The recording spoke Interworld, but with a strong accent and flat grammar. “We seek a fugitive. We have destroyed your gravity motors. We will board you following the Covenants sworn at Shasht at twenty-five naught five your dating. Obey, never interfere,” the ghost head and voice grew blurred, “give us what we demand. You will all survive.”
“The signal was fuzzed out by distance,” Captain Preiss said. “The ship came up from behind and passed us at two hundred KPS relative, twenty minutes after we dropped out of hyperdrive. It's ahead of us by two light-minutes, decelerated to match our speed.”
I said, speaking low, “Pleasemadam,” alerting my pocket computer, “seek interstellar law, document Covenants of Shasht date twenty-five-oh-five. Run it.”
Fly-By-Night looked up into the dome. “Your intruder?”
We were deep into the Nursery Nebula. All around were walls of tenuous interstellar dust lit from within. In murky secrecy, intersecting shock waves from old supernovae were collapsing the interstellar murk into hot whirlpools that would one day be stars and solar systems. Out of view below us, light pressure from something bright was blowing columns and streams of dust past us. It all took place in an environment tens of light-years across. Furious action seemed frozen in time.
We had played at viewing the red whorl overhead. In IR you saw only the suns, paired protostars lit by gravitational collapse and the tritium flash, that had barely begun to burn. UV and X-ray showed violent flashes and plumes where planetesimals impacted, building planets. Neutrino radar showed structure forming within the new solar system.
We could not yet make out the point mass that would bend our course into the Tao Gap and out into free space. Turnpoint Star was a neutron star a few miles across, the core left by a supernova. But stare long enough and you could make out an arc on the sky, the shock wave from that same stellar explosion, broken by dust clouds collapsing into stars.
My seek system chimed. I listened to my wrist computer:
At the end of the Fourth Man-Kzin War, the Human Space Trade Alliance annexed Shasht and renamed the planet Fafnir, though the long, rocky, barren continent kept its Heroes' Tongue name.
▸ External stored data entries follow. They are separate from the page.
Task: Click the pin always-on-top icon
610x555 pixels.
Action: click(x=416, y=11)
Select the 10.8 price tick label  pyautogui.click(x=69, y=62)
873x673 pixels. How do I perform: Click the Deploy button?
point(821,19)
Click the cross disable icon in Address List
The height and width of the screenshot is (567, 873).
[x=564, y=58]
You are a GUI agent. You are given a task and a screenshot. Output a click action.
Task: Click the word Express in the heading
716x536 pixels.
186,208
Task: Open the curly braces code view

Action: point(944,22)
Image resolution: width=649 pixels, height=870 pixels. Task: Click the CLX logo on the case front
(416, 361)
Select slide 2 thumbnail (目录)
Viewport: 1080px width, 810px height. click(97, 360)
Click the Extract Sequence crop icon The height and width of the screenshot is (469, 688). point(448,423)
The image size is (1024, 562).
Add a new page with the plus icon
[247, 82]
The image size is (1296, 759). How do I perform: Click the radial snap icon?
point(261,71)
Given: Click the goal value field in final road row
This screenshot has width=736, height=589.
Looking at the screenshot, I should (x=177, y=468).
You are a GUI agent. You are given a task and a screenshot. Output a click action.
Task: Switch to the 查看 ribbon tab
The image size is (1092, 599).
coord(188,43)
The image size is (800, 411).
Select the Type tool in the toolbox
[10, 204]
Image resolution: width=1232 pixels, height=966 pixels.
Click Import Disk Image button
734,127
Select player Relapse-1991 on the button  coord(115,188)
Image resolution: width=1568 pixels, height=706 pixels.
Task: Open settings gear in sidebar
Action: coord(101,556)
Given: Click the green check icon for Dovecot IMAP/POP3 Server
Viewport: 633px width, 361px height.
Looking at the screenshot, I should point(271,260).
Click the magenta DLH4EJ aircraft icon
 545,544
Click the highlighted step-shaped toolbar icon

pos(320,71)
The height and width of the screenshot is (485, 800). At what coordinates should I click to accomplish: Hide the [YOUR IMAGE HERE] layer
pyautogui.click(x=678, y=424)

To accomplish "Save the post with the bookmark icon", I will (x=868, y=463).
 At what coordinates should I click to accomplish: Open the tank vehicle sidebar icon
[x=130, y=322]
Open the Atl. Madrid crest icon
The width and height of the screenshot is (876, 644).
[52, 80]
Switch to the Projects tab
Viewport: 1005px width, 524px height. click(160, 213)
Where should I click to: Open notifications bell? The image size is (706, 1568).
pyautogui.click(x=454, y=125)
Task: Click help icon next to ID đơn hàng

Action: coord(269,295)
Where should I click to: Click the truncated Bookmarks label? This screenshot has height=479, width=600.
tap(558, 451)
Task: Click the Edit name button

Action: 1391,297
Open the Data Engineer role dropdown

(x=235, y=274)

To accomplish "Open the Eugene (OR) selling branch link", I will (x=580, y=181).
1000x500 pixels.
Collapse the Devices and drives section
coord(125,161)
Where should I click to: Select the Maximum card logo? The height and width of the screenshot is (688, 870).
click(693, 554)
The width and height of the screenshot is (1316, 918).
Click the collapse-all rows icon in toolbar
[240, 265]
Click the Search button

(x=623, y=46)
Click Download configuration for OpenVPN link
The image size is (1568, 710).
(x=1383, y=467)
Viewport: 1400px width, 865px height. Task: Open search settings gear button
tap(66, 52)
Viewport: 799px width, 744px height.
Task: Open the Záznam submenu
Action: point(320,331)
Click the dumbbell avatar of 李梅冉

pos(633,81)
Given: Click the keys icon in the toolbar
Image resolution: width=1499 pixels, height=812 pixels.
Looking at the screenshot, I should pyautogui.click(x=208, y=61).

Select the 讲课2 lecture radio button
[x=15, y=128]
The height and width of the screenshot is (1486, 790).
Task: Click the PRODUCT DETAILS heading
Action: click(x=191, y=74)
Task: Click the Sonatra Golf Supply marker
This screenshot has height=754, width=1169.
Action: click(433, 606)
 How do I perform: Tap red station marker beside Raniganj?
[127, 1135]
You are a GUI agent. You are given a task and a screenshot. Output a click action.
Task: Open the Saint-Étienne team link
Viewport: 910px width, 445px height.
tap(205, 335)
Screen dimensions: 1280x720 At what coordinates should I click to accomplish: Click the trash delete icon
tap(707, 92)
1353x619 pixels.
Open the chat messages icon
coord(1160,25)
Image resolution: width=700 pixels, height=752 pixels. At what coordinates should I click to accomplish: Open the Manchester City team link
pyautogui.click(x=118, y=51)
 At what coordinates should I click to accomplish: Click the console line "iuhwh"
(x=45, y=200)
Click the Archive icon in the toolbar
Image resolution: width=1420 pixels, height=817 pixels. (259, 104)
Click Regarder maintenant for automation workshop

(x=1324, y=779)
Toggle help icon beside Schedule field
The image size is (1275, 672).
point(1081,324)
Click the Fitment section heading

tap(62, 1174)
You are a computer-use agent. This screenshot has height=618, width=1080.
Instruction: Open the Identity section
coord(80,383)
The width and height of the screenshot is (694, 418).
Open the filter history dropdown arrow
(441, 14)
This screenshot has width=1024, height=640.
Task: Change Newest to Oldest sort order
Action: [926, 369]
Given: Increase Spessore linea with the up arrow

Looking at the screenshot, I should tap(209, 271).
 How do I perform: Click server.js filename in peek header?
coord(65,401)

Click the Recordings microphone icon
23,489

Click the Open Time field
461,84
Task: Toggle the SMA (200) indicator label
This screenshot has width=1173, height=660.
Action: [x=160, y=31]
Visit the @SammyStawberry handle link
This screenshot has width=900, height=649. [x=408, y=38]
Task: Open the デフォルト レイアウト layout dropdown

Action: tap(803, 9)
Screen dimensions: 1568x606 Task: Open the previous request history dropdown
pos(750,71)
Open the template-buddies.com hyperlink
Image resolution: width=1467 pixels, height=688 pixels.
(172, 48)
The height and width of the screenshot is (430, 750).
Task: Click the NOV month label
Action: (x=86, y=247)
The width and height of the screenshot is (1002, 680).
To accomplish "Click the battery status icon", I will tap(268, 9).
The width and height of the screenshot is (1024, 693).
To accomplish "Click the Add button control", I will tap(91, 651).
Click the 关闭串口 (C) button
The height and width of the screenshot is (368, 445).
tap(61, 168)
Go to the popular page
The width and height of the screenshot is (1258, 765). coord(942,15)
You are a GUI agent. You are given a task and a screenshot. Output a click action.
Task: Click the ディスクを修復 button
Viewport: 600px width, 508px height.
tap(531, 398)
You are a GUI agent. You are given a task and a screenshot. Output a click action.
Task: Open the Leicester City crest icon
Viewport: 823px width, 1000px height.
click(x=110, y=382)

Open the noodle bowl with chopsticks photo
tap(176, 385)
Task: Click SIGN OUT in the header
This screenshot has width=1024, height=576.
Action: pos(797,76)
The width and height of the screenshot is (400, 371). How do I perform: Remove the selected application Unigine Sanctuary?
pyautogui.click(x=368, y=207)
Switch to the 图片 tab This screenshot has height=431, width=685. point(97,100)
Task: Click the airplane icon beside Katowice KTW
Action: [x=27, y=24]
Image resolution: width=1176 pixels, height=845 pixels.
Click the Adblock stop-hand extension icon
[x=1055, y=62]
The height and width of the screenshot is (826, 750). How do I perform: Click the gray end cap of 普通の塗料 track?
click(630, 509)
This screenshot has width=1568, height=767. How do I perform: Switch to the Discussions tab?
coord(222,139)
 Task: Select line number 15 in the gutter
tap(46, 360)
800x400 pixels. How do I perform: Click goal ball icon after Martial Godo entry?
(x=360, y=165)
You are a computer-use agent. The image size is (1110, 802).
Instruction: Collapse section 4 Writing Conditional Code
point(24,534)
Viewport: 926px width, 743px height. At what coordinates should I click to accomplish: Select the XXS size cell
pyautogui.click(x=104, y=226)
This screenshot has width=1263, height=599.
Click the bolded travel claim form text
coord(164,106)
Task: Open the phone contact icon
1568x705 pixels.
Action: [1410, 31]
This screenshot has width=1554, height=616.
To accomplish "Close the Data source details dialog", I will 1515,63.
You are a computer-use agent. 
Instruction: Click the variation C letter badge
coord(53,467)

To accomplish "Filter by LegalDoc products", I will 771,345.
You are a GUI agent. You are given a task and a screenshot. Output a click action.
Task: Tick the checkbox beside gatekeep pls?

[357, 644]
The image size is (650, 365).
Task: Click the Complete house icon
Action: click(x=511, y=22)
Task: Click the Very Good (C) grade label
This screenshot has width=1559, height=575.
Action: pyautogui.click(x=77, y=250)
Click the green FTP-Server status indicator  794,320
The Covenants of Shasht were negotiated then. We were to refrain from booting Kzinti citizens off Fafnir. An easy choice: they prefer the continent, whereas humans prefer the coral islands. They were already expanding an interstellar seafood industry into Patriarchy space. In return, and having little choice, the Patriarch barred himself, his clan and all habitats under his command, all others to be considered outlaw, from various acts. Eating of human meat… willful destruction of habitats… biological weapons of certain types… killing of Legal Entities, that word defined by a long list of exclusions, a narrower definition than in most human laws.
Futz, I wasn't a Legal Entity! Or I wouldn't be if they learned who I was.